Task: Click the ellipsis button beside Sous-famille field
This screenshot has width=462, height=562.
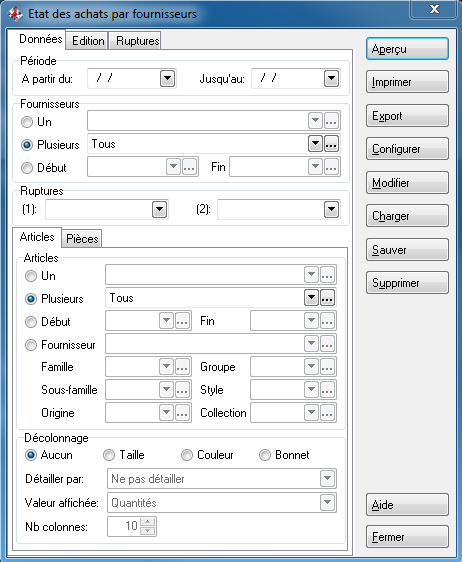Action: tap(182, 390)
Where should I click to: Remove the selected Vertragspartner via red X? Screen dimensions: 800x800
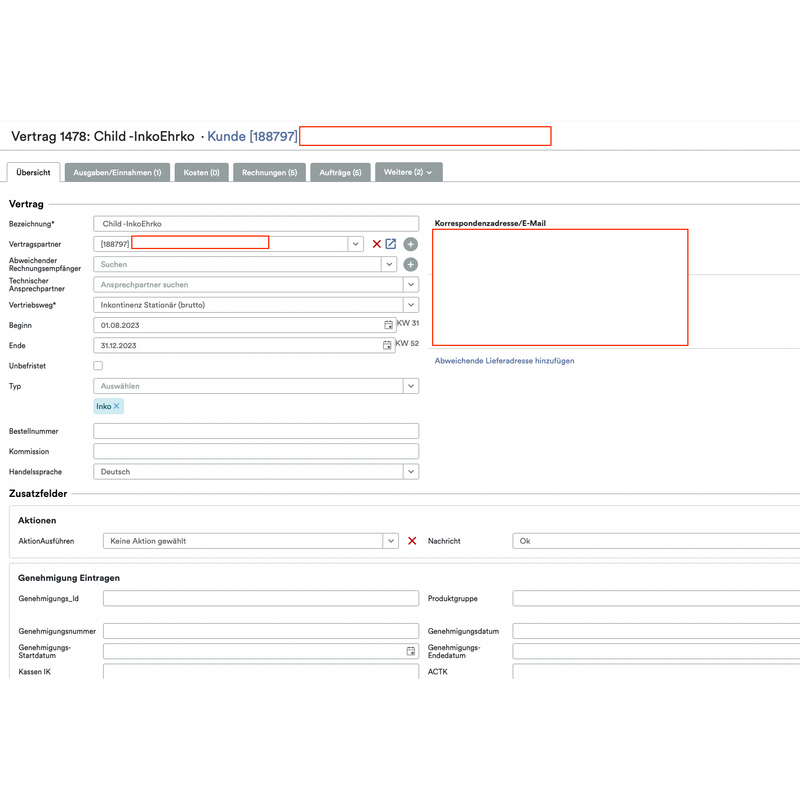point(377,243)
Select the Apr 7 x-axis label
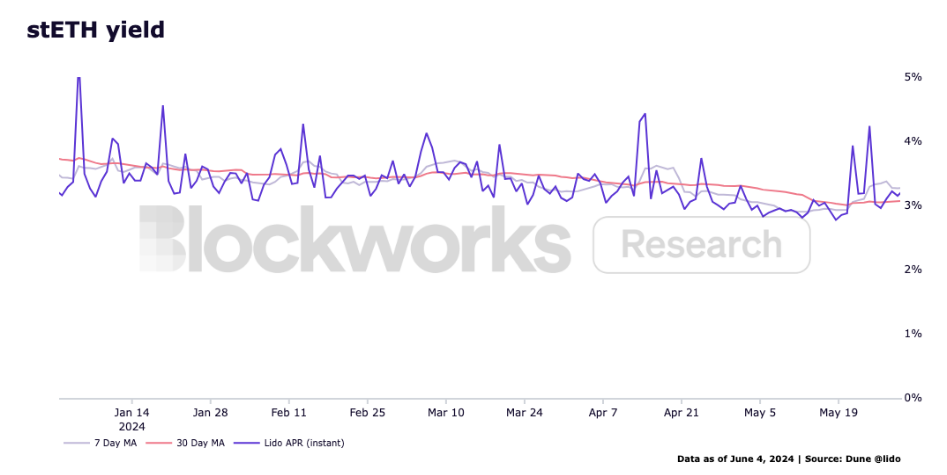The image size is (947, 475). point(603,412)
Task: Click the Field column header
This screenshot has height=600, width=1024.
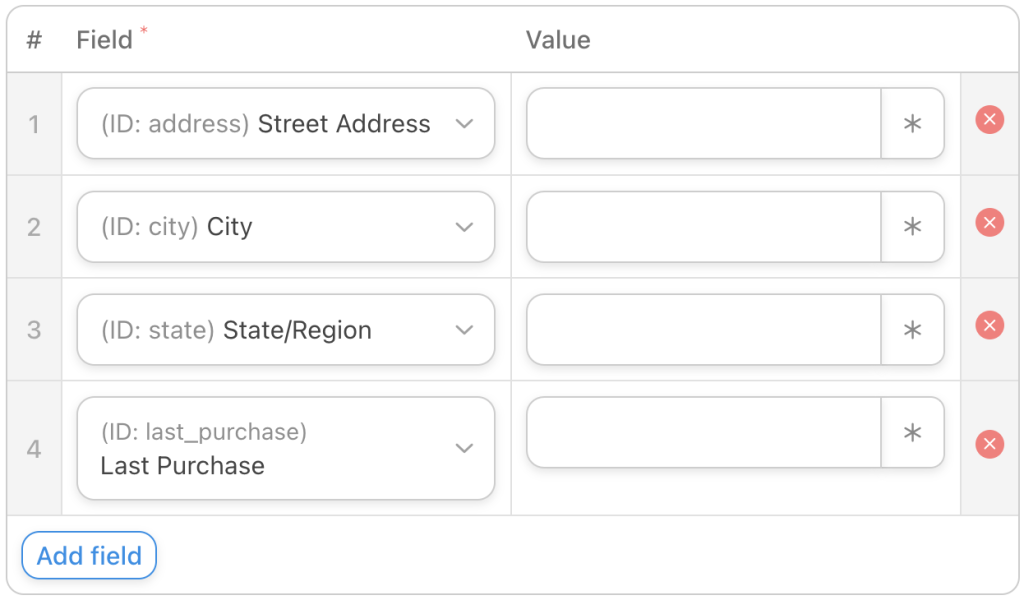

[REQUIRED ACTION] Filter the entries down to the lines with the word "Task" in them, and copy those lines.

[REPLY]
Task: Click the ellipsis button beside Sous-famille field
Task: Click the Field column header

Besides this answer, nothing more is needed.